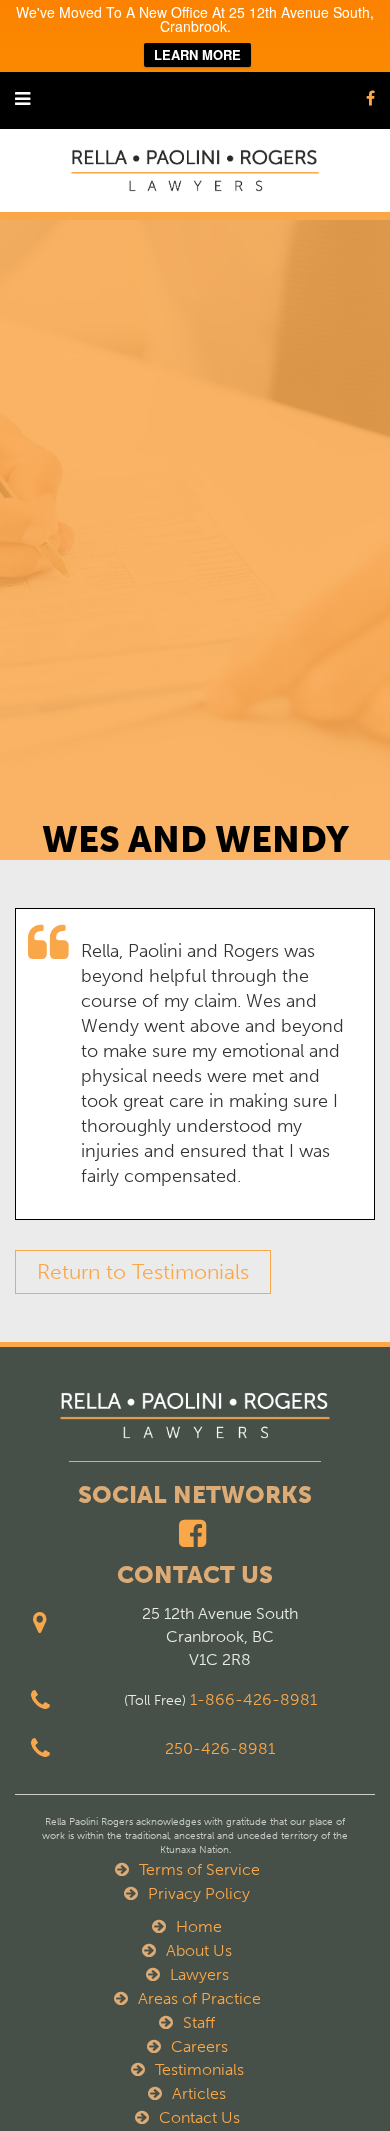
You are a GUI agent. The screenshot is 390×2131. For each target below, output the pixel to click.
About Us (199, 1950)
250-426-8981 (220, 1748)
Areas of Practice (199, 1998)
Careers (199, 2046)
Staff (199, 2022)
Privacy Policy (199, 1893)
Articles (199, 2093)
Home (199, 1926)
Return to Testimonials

--*--

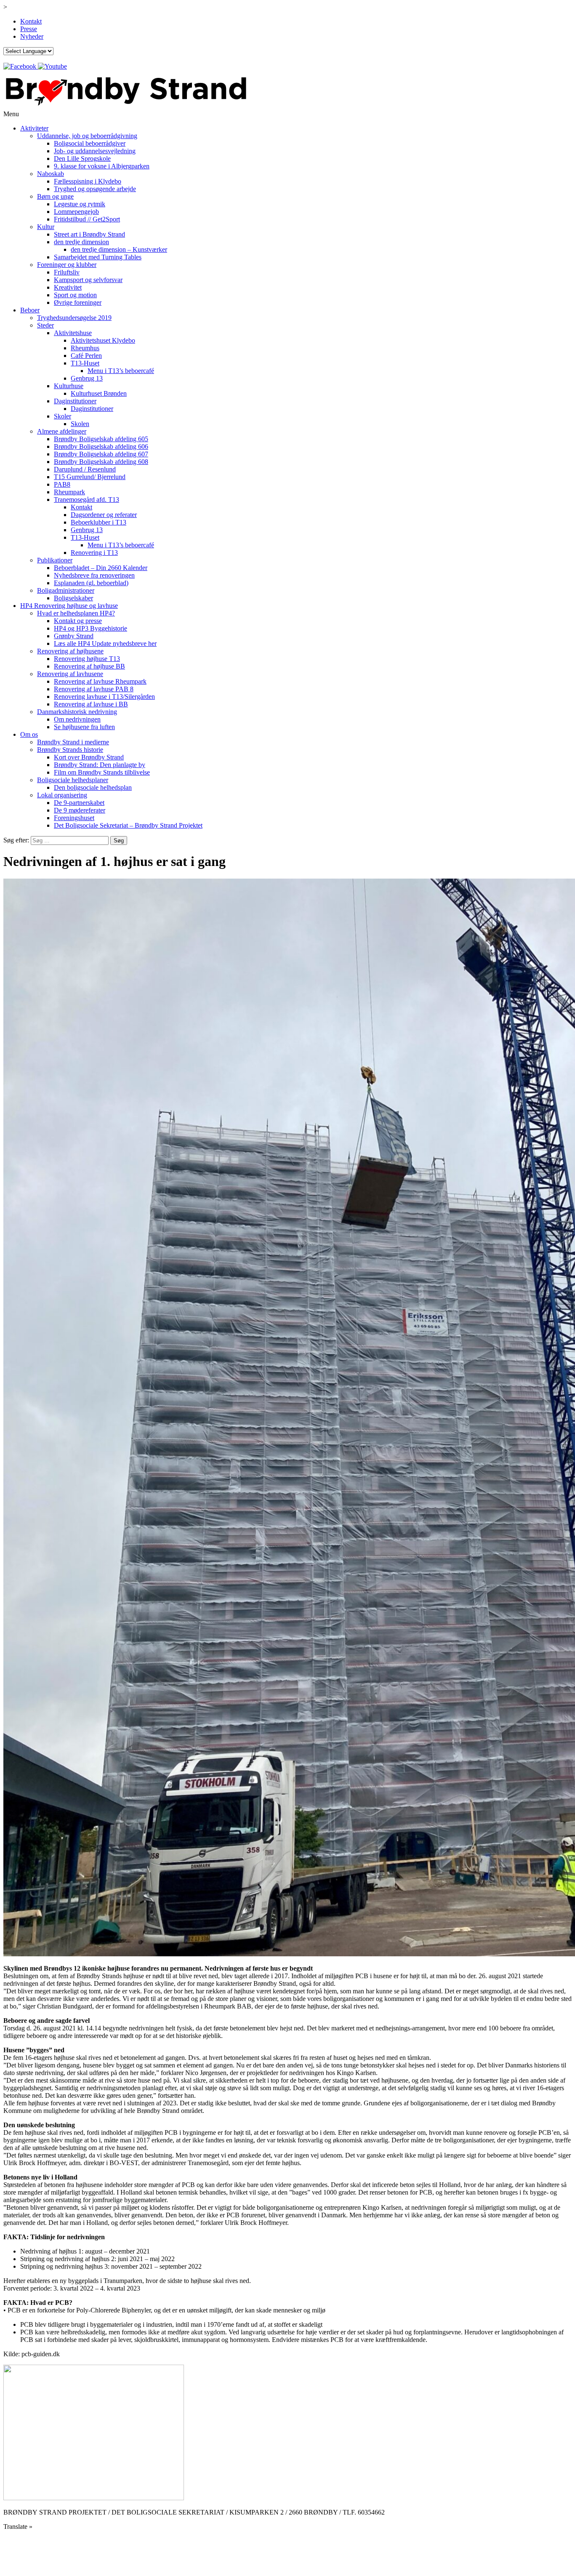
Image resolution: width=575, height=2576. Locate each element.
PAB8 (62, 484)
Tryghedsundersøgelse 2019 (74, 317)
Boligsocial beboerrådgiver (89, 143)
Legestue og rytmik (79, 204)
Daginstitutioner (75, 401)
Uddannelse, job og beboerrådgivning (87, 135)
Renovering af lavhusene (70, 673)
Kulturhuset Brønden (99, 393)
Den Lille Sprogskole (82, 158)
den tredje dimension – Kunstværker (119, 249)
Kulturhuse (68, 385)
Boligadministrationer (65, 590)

--*--

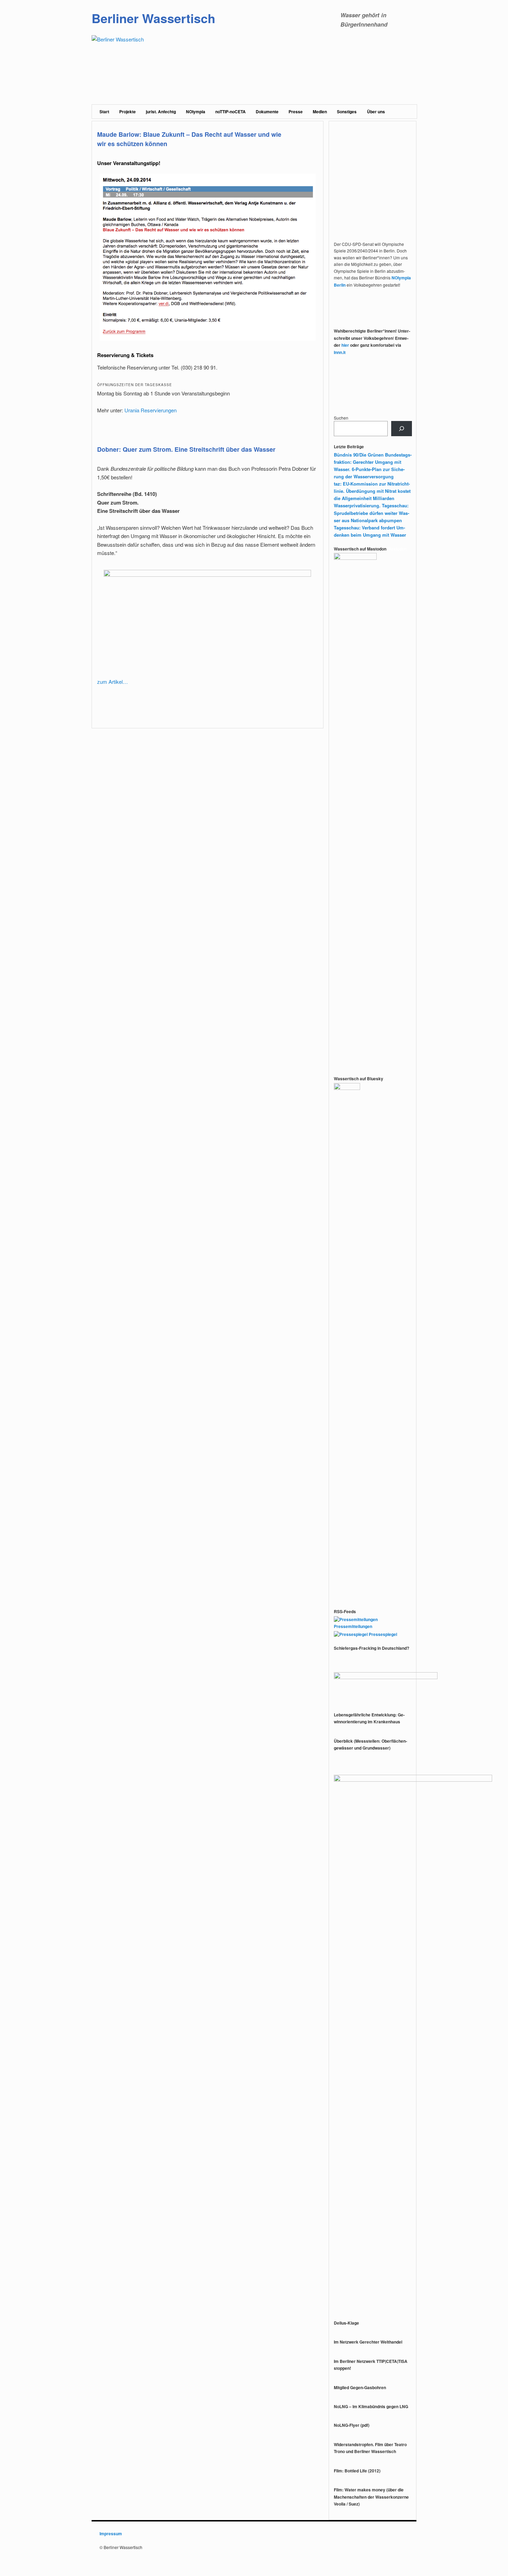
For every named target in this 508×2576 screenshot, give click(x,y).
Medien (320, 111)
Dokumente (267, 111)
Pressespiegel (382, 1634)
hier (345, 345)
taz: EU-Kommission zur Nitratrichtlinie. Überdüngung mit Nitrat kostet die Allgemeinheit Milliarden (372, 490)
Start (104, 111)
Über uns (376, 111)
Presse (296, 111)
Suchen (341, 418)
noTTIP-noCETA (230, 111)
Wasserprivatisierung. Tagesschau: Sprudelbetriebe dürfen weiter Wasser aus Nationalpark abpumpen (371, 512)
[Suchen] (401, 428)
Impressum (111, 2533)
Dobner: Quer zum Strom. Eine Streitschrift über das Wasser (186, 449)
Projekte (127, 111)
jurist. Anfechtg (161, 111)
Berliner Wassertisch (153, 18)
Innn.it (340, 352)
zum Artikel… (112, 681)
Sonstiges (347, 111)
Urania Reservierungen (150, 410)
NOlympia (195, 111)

--*--

* **Exercise requirements**: Search the listing above for the lines with "hier (345, 345)" and "Impressum (111, 2533)", then output those lines and all lines between them exactly.

* **Response**:
hier (345, 345)
taz: EU-Kommission zur Nitratrichtlinie. Überdüngung mit Nitrat kostet die Allgemeinheit Milliarden (372, 490)
Start (104, 111)
Über uns (376, 111)
Presse (296, 111)
Suchen (341, 418)
noTTIP-noCETA (230, 111)
Wasserprivatisierung. Tagesschau: Sprudelbetriebe dürfen weiter Wasser aus Nationalpark abpumpen (371, 512)
[Suchen] (401, 428)
Impressum (111, 2533)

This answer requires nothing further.